### Directions
Put the stretch of the material from the line containing "Tap the share arrow icon" through the line containing "pos(441,45)" into a numbered list, one line per item, omitting blank lines.

### Given records
┏━━
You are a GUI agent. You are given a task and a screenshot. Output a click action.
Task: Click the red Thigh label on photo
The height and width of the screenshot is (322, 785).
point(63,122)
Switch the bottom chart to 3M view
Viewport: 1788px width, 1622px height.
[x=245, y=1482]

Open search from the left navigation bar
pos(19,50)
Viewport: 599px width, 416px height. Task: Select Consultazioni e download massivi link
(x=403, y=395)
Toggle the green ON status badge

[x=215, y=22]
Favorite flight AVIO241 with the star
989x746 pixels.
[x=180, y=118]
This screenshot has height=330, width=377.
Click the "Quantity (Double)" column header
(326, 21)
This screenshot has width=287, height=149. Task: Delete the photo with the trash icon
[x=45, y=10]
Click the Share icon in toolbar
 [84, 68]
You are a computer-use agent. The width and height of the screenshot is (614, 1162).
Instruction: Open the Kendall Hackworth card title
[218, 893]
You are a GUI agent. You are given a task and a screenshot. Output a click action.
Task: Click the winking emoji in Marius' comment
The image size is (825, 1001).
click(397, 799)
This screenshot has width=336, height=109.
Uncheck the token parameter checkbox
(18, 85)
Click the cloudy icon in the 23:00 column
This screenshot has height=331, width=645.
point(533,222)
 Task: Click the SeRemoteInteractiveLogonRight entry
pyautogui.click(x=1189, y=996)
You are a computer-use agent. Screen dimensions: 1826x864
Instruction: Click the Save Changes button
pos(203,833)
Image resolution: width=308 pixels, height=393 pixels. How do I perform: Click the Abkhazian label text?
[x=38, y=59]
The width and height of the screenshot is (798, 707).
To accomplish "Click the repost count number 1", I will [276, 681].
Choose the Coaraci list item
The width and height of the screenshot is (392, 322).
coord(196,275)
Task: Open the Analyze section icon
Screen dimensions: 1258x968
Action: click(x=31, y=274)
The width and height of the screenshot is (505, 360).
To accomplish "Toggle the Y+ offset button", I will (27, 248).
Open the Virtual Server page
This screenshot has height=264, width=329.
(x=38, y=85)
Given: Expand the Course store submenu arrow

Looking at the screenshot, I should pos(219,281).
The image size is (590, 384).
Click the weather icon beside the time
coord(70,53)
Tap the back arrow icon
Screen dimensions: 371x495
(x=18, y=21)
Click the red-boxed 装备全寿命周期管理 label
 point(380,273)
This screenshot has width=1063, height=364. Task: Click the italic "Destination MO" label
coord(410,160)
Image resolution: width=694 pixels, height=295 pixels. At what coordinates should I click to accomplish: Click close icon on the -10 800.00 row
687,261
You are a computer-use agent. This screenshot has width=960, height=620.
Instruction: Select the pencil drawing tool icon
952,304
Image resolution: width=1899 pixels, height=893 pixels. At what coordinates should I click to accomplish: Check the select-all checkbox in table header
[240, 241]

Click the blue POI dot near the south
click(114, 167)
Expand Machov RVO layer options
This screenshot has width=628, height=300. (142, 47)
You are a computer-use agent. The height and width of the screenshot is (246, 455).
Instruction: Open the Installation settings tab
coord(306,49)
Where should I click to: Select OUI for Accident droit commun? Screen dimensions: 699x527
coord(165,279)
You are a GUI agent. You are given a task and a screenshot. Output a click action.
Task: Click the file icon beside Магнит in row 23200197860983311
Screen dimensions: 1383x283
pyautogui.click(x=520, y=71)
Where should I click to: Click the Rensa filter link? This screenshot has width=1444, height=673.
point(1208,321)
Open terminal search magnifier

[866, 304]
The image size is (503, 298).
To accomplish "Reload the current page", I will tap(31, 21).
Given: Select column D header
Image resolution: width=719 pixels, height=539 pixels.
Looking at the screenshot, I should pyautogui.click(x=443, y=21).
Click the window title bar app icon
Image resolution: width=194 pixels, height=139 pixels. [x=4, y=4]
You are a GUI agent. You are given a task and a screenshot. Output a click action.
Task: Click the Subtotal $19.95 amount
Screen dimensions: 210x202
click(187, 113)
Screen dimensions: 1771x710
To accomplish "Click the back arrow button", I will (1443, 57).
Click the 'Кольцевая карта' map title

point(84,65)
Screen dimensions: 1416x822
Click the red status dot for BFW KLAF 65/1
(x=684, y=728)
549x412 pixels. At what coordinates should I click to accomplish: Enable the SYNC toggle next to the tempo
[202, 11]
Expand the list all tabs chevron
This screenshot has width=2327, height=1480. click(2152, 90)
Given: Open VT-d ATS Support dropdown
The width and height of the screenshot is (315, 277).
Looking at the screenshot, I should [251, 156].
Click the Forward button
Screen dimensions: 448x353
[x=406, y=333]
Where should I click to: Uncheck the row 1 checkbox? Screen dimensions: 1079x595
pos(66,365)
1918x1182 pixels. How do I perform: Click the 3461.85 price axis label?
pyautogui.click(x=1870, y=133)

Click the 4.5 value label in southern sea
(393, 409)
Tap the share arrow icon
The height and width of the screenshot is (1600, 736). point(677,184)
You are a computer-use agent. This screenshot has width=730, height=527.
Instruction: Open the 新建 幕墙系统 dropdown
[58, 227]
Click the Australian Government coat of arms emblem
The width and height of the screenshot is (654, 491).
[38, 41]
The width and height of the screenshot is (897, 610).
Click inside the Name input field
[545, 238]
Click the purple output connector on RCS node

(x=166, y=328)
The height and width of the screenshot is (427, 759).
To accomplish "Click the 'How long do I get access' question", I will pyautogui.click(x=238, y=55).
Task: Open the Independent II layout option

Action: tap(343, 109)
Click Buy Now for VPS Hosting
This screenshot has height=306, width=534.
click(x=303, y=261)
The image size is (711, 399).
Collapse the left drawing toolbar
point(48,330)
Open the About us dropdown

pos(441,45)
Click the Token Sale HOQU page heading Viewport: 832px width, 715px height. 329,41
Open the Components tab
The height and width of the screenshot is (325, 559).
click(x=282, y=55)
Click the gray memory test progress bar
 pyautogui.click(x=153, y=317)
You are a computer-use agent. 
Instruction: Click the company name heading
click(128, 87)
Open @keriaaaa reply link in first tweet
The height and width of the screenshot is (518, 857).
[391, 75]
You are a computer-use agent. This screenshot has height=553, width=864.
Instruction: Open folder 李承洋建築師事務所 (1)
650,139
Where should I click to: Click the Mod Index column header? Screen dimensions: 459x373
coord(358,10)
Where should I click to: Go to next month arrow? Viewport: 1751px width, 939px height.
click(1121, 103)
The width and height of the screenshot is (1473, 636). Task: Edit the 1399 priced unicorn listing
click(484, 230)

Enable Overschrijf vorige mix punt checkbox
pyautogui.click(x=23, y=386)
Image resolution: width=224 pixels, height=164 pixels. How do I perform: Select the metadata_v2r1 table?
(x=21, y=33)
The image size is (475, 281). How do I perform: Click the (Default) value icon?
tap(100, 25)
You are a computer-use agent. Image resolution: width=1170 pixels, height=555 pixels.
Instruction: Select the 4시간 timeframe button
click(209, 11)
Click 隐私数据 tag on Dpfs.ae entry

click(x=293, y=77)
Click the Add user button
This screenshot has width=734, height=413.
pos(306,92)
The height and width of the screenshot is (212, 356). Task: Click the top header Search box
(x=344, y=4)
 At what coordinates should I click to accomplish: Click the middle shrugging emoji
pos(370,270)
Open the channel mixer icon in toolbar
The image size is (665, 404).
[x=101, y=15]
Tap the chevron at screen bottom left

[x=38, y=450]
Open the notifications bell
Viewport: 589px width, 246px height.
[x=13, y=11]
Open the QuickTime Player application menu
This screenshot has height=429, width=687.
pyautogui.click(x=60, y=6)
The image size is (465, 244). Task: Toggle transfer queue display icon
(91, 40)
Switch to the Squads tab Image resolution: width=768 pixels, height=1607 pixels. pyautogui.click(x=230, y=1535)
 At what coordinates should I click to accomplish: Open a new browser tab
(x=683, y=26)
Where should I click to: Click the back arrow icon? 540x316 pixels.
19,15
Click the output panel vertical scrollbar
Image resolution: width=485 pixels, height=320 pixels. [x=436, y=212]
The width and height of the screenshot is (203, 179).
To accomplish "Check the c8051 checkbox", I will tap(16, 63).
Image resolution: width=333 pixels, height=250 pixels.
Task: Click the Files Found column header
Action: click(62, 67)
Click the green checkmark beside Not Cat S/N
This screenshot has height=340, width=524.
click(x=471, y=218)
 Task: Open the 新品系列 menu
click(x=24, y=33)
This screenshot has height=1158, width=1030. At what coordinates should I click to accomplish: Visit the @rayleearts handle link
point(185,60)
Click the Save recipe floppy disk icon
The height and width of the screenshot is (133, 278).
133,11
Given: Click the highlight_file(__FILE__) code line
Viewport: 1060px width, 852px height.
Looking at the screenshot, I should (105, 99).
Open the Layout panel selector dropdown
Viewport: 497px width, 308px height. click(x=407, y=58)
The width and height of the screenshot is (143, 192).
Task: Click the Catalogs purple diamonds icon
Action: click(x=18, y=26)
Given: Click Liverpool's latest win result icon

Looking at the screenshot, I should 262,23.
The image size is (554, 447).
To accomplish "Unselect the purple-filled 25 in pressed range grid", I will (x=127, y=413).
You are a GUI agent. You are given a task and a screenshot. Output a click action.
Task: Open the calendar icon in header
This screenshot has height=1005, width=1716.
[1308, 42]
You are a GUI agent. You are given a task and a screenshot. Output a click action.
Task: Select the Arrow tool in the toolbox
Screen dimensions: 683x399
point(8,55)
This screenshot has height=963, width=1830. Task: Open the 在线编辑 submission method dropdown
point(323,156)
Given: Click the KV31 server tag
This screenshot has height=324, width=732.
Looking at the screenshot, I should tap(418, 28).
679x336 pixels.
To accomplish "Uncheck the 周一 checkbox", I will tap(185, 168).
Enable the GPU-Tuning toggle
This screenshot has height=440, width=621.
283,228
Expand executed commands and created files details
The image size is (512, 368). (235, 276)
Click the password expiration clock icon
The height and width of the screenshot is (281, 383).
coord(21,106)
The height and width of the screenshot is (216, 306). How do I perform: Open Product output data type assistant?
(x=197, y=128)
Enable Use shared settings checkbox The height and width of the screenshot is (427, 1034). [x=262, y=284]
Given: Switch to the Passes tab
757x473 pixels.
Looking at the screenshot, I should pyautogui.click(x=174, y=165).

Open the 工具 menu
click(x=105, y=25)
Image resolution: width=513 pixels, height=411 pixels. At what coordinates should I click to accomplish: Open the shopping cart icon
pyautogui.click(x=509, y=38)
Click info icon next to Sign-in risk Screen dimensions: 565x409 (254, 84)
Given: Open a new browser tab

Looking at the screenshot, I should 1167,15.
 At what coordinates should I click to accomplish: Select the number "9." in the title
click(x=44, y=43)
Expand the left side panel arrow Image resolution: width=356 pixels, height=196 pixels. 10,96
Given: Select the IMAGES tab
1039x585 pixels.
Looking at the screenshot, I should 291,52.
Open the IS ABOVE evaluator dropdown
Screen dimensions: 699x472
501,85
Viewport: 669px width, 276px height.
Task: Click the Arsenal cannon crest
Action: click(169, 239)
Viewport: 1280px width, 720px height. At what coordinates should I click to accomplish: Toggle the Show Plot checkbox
┗━━
### Finished task
1. Tap the share arrow icon
2. The height and width of the screenshot is (1600, 736). point(677,184)
3. You are a computer-use agent. This screenshot has width=730, height=527.
4. Instruction: Open the 新建 幕墙系统 dropdown
5. [58, 227]
6. Click the Australian Government coat of arms emblem
7. The width and height of the screenshot is (654, 491).
8. [38, 41]
9. The width and height of the screenshot is (897, 610).
10. Click inside the Name input field
11. [545, 238]
12. Click the purple output connector on RCS node
13. (x=166, y=328)
14. The height and width of the screenshot is (427, 759).
15. To accomplish "Click the 'How long do I get access' question", I will pyautogui.click(x=238, y=55).
16. Task: Open the Independent II layout option
17. Action: tap(343, 109)
18. Click Buy Now for VPS Hosting
19. This screenshot has height=306, width=534.
20. click(x=303, y=261)
21. The image size is (711, 399).
22. Collapse the left drawing toolbar
23. point(48,330)
24. Open the About us dropdown
25. pos(441,45)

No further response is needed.